Dear Haijin, visitors and travelers,
Welcome at a new episode of our Haiku Kai this month we are into the classical kigo for spring and today we have a nice classical kigo, but first this.
As you all maybe remember ... several days ago I asked you to submit haiku or tanka for our new exclusive CDHK E-book "furu ike ya" (old pond) themed frogs using that famous haiku by Basho "frogpond" for your inspiration. I am happy to see how many haiku and tanka I have been send by a lot of you. I even got haiku from participants from the past and from new participants ... so I am really glad that this new CDHK E-book is showing progress. If you love to have your "frog-haiku" or "frog-tanka" published in this new and exclusive CDHK E-book than you can still submit your haiku or tanka until April 23rd at 10 PM (CET). Please send your haiku or tanka to our e-mail-address firstname.lastname@example.org write "frog-haiku" in the subject line. I am looking forward to all of your beautiful submissions. Maybe you know someone around you who is new at haiku or tanka and maybe they want to participate too ... feel free to ask others to participate in this exclusive CDHK E-book.
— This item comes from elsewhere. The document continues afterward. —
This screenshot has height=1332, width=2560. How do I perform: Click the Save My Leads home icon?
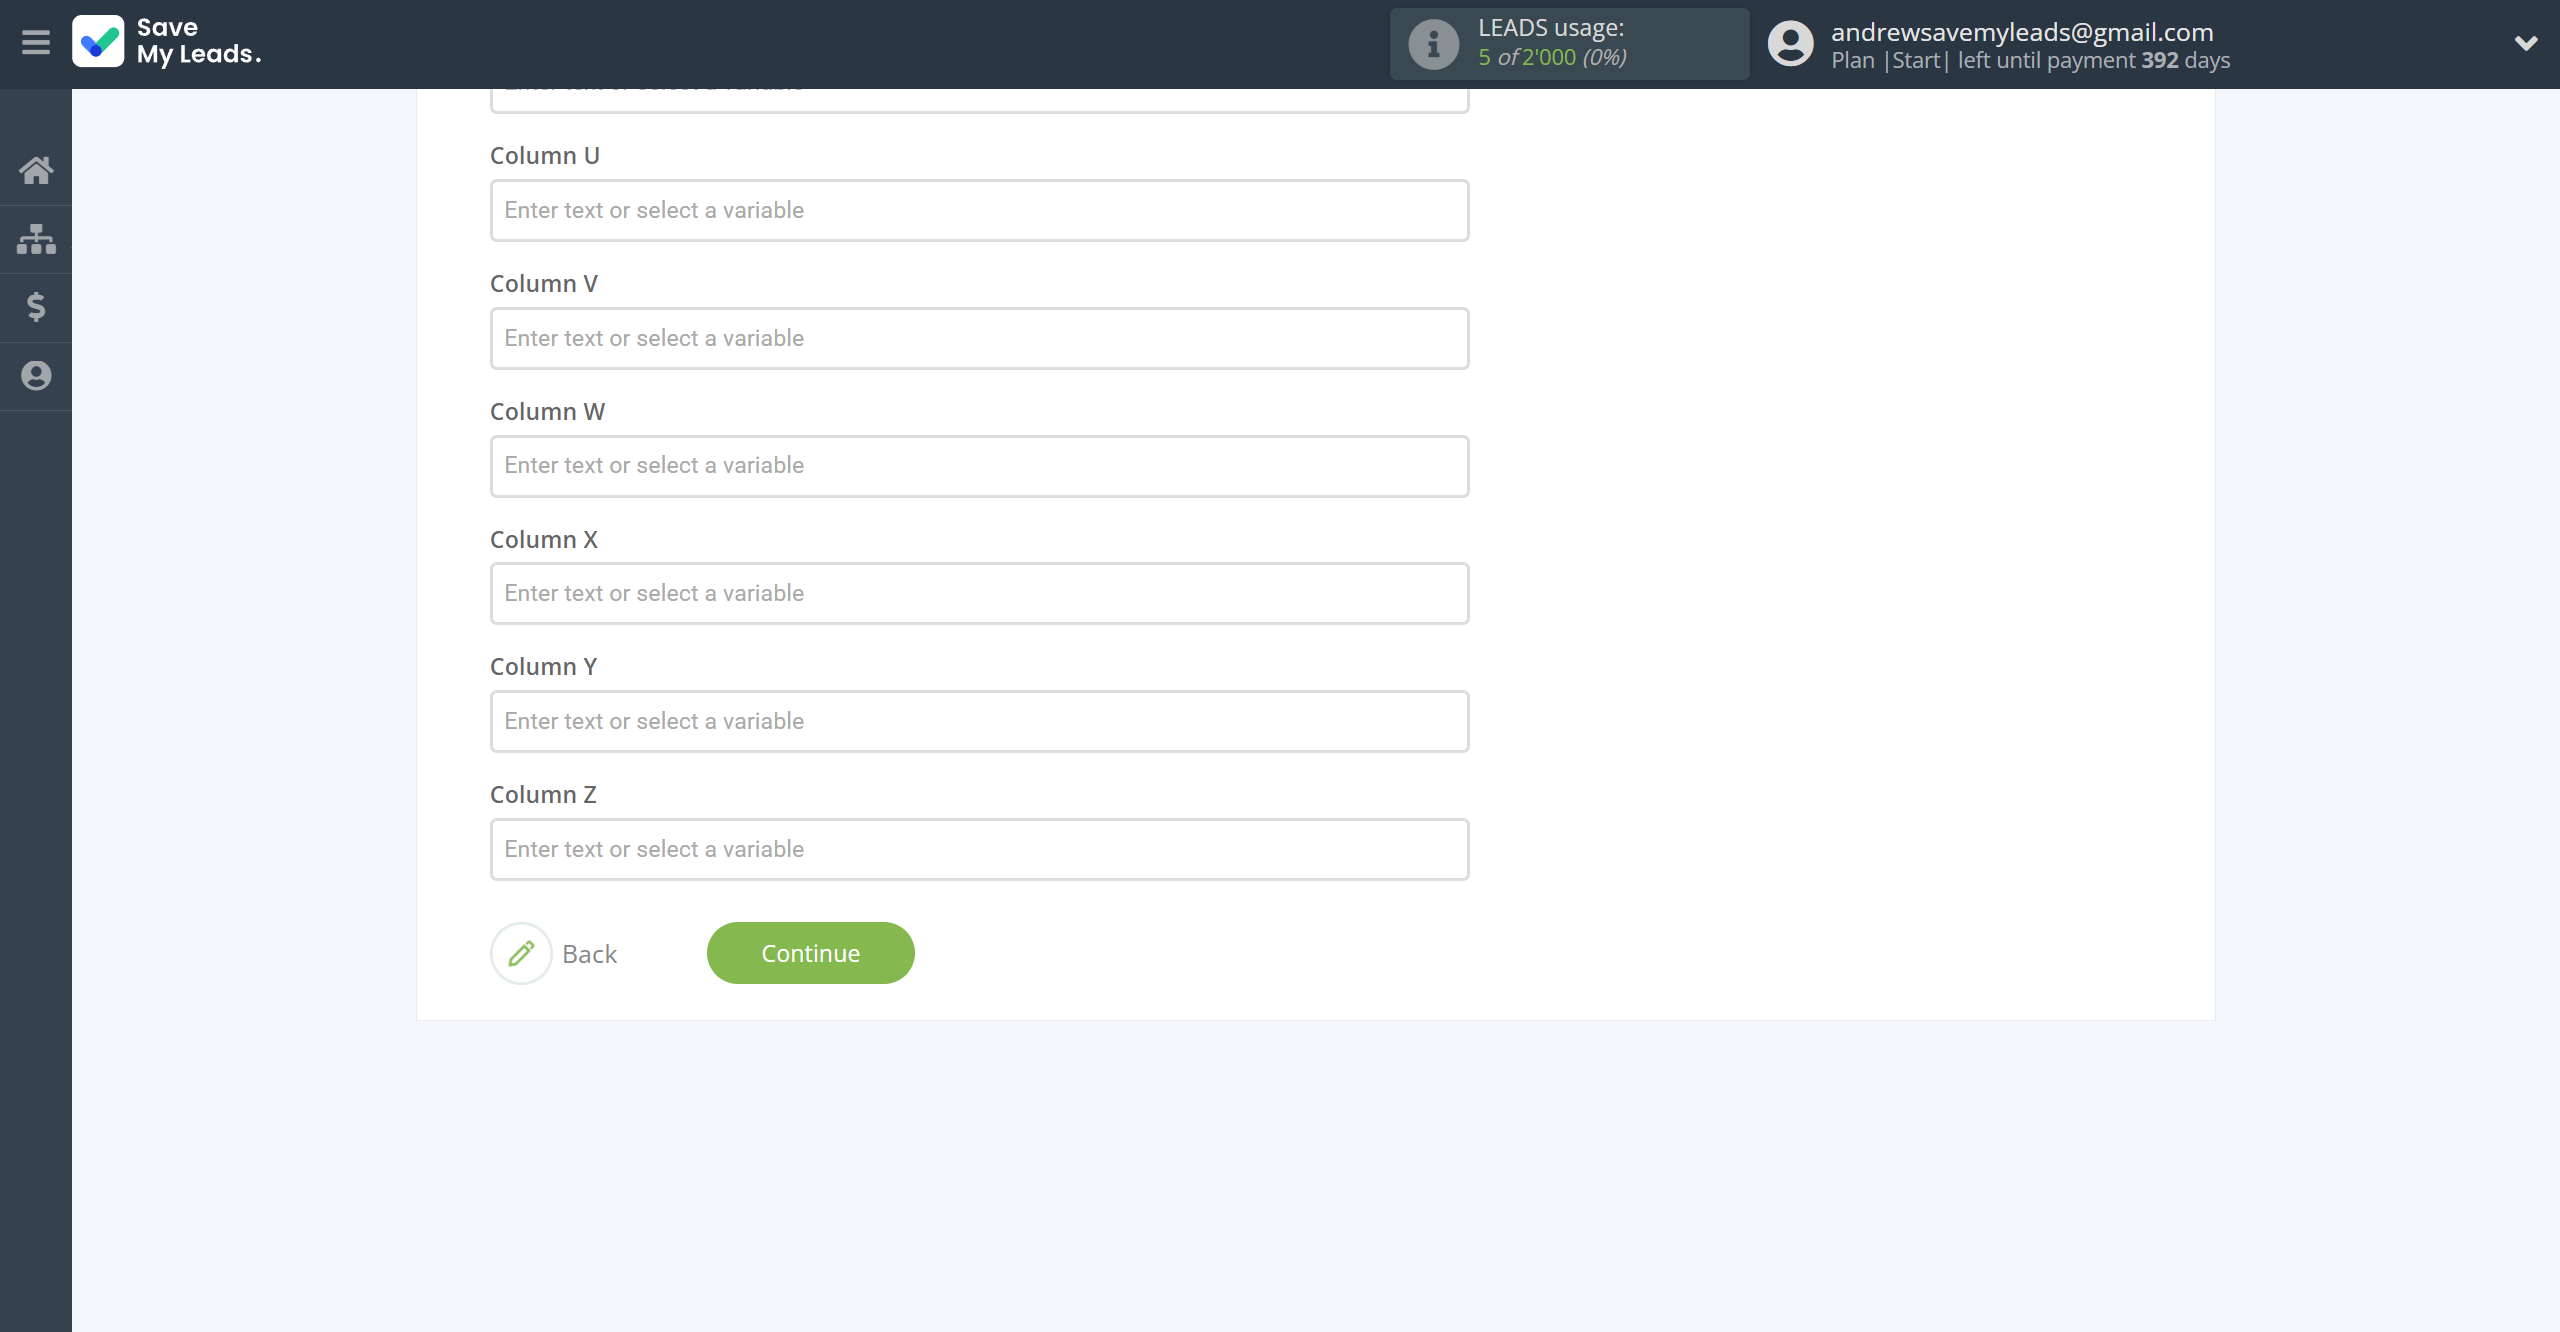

|Cover "furu ike ya" (Old Pond) (image ©)|
Sake ... let me tell you a little bit more about sake:
The earliest reference to the use of alcohol in Japan is recorded in the Book of Wei in the Records of the Three Kingdoms. This 3rd-century Chinese text speaks of the Japanese drinking and dancing. Alcoholic beverages are mentioned several times in the Kojiki, Japan's first written history, which was compiled in 712. The probable origin of true sake (which is made from rice, water, and kōji mold (Aspergillus oryzae)is placed in the Nara period (710–794). In the Heian period, sake was used for religious ceremonies, court festivals, and drinking games. Sake production was a government monopoly for a long time, but in the 10th century, temples and shrines began to brew sake, and they became the main centers of production for the next 500 years. The Tamon-in Diary, written by abbots of Tamon-in (temple) from 1478 to 1618, records many details of brewing in the temple. The diary shows that pasteurization and the process of adding ingredients to the main fermentation mash in three stages were established practices by that time..
|Sake (traditional brew)|
|Traditional Sake set|
drinking sake with my haiku friends
under cherry blossoms
is this a classical haiku? I think so ... look for yourself, even the first and third line can be interchanged. And that spiritual meaning? Well I think that's very clear in this one.